Add support for HuggingFace Datasets by ernestum · Pull Request #677 · HumanCompatibleAI/imitation

ernestum · 2023-02-09T16:52:33Z

Description

As per #651 we want to start storing trajectories in HuggingFace Datasets

This PR adds support for HuggingFace Datasets and moves imitation.data.types.load/save to imitation.data.seralize.load/save. Datasets are stored in the HuggingFace format by default.

The conversion script is adapted accordingly and I re-structured the tests.

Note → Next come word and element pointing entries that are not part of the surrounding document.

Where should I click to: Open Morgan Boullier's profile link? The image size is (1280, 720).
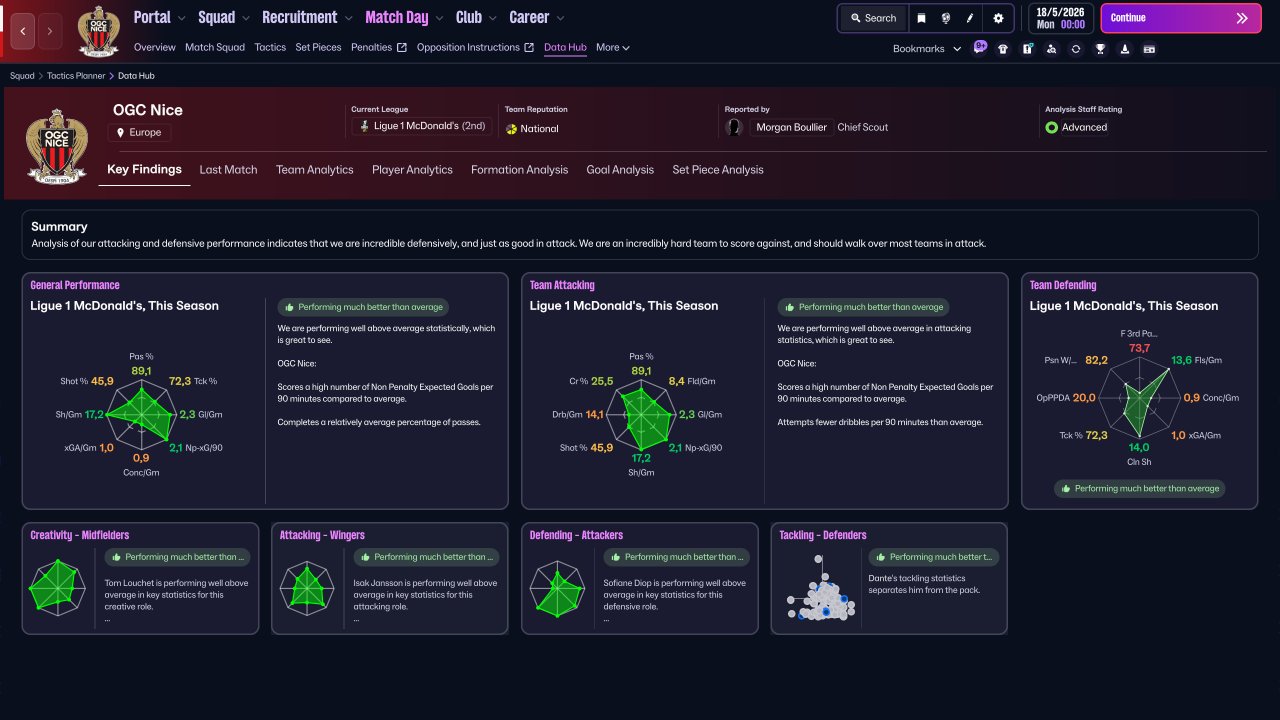tap(790, 127)

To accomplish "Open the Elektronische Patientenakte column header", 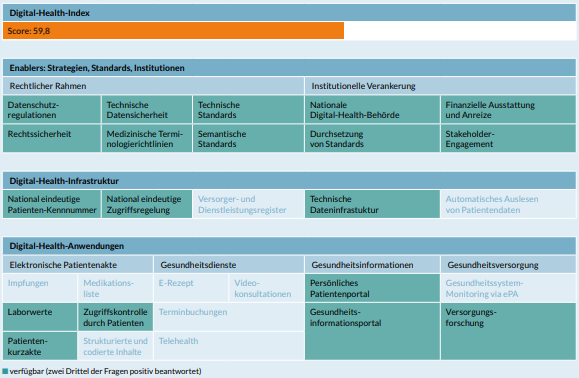I will click(78, 265).
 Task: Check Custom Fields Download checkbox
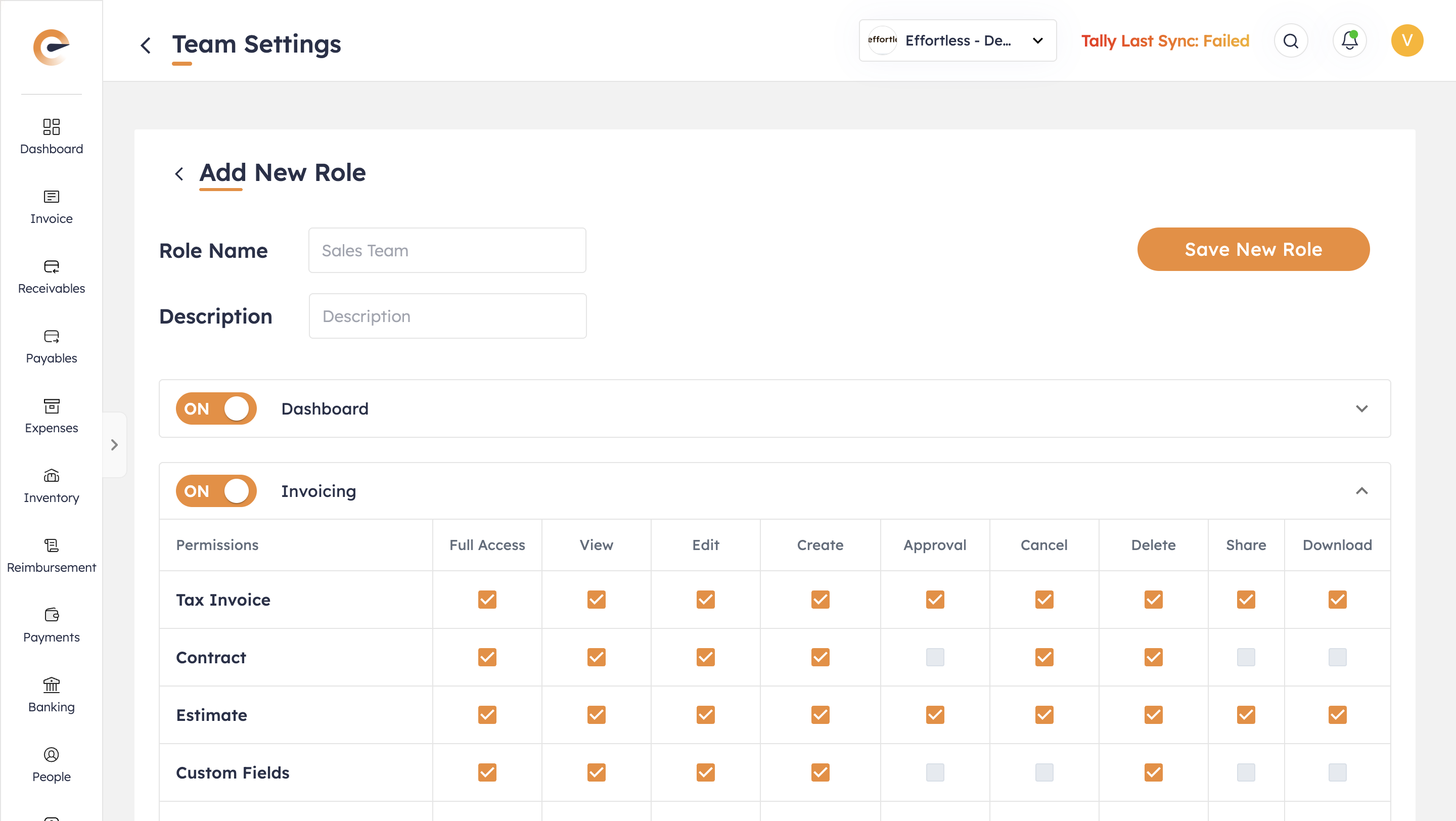pyautogui.click(x=1337, y=772)
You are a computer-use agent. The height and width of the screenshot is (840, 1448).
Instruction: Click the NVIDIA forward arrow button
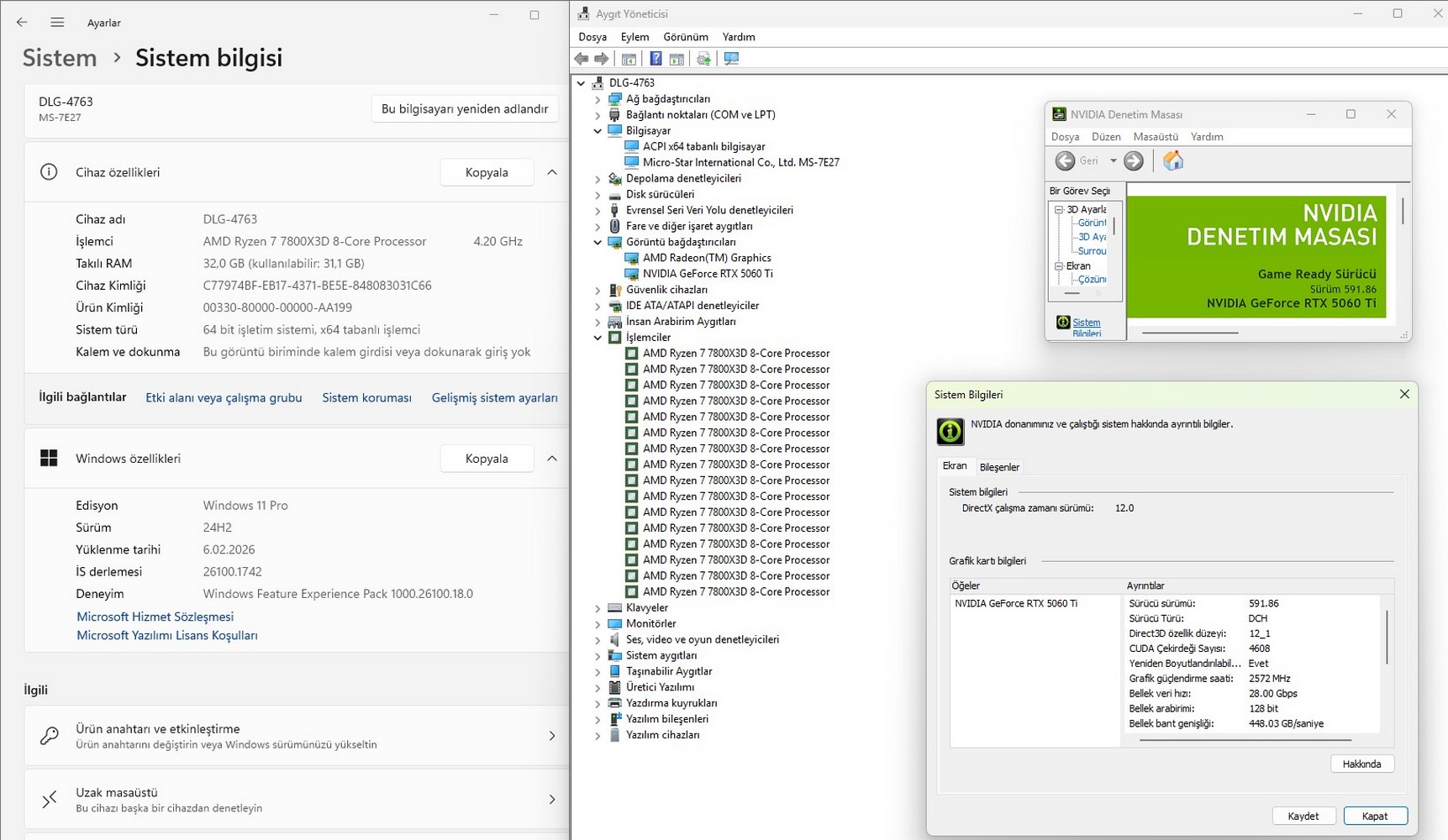[1133, 160]
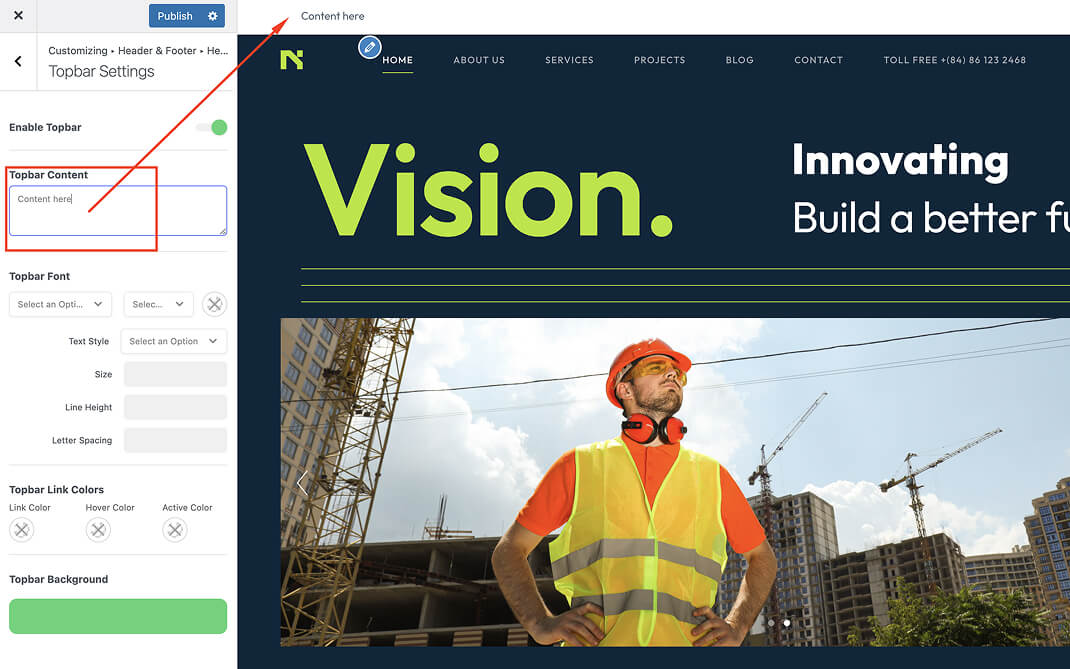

I also moved the loading/saving functionality to imitation.data.serialize instead of imitation.data.types to mimic the layout of imitation.policies.

Design Choices

I introduced a new class (imitation.data.huggingface_datasets_conversion.TrajectoryDatasetSequence) that presents a HuggingFace dataset as a sequence of imitation.data.types.Trajectory. In its __getitem__ method the dataset is queried and the result is converted to a trajectory (or slice of trajectories) ad-hoc.

I found that the "info" dicts were very heterogeneous in nature and could therefore not be mapped to some dataset layout. I decided to serialize the info dicts using jsonpickle and then just store a list of strings. Since decoding this is far more expensive than reading the other (potentially memory-mapped) features (observations, actions, terminals) and often we don't care about the "infos", I decided for a lazy decoding wrapper. It will only decode the info dicts when accessed and keep decoded dicts in an LRU cache to avoid decoding them multiple times.

Testing

Old tests have been updated and split up into more atomic unit tests.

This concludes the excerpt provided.